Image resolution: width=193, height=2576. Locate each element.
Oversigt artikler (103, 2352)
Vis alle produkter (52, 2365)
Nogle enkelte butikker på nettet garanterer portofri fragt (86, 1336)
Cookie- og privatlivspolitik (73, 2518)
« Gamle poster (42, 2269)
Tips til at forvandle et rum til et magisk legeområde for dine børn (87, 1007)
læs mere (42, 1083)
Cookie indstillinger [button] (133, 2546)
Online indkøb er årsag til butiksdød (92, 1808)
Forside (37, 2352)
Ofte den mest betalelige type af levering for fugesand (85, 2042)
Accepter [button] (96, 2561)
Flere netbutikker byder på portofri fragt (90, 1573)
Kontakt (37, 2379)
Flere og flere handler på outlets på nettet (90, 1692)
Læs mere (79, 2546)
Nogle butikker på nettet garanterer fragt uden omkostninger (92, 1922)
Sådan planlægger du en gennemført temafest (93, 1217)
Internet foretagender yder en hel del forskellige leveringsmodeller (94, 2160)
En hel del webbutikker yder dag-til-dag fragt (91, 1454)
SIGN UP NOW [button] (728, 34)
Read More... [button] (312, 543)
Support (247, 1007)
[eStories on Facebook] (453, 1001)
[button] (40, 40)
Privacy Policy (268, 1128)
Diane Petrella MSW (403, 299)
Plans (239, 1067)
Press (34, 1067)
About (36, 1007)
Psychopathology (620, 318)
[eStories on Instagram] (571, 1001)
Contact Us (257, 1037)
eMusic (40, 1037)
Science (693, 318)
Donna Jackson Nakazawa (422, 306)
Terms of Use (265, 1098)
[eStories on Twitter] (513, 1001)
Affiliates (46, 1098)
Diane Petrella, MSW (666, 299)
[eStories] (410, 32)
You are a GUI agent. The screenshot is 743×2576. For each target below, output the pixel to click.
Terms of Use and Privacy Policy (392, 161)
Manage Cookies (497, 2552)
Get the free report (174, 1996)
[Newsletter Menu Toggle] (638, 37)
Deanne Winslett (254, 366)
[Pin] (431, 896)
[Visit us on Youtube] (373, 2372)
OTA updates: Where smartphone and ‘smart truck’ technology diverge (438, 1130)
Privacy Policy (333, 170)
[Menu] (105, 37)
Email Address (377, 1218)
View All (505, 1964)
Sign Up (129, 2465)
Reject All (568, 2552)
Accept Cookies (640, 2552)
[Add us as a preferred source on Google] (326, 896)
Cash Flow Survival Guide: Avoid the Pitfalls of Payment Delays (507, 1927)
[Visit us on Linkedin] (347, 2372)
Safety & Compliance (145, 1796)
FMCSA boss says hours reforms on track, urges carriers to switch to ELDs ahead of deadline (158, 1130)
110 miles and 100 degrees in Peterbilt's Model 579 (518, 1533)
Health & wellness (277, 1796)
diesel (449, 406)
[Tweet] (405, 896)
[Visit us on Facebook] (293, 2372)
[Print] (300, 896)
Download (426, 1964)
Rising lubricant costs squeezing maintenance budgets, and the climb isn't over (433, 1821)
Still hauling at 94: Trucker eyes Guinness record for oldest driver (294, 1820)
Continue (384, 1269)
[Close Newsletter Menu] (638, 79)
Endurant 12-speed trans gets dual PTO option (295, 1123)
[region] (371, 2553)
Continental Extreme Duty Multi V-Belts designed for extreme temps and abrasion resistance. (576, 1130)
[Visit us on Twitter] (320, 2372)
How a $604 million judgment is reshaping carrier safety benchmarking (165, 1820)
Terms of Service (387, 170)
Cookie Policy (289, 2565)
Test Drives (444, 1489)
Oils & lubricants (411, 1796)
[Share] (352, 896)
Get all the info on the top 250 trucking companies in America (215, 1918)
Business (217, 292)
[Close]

---

Read the entries and pick out all lines that include the word "eStories".

[eStories on Facebook] (453, 1001)
[eStories on Instagram] (571, 1001)
[eStories on Twitter] (513, 1001)
[eStories] (410, 32)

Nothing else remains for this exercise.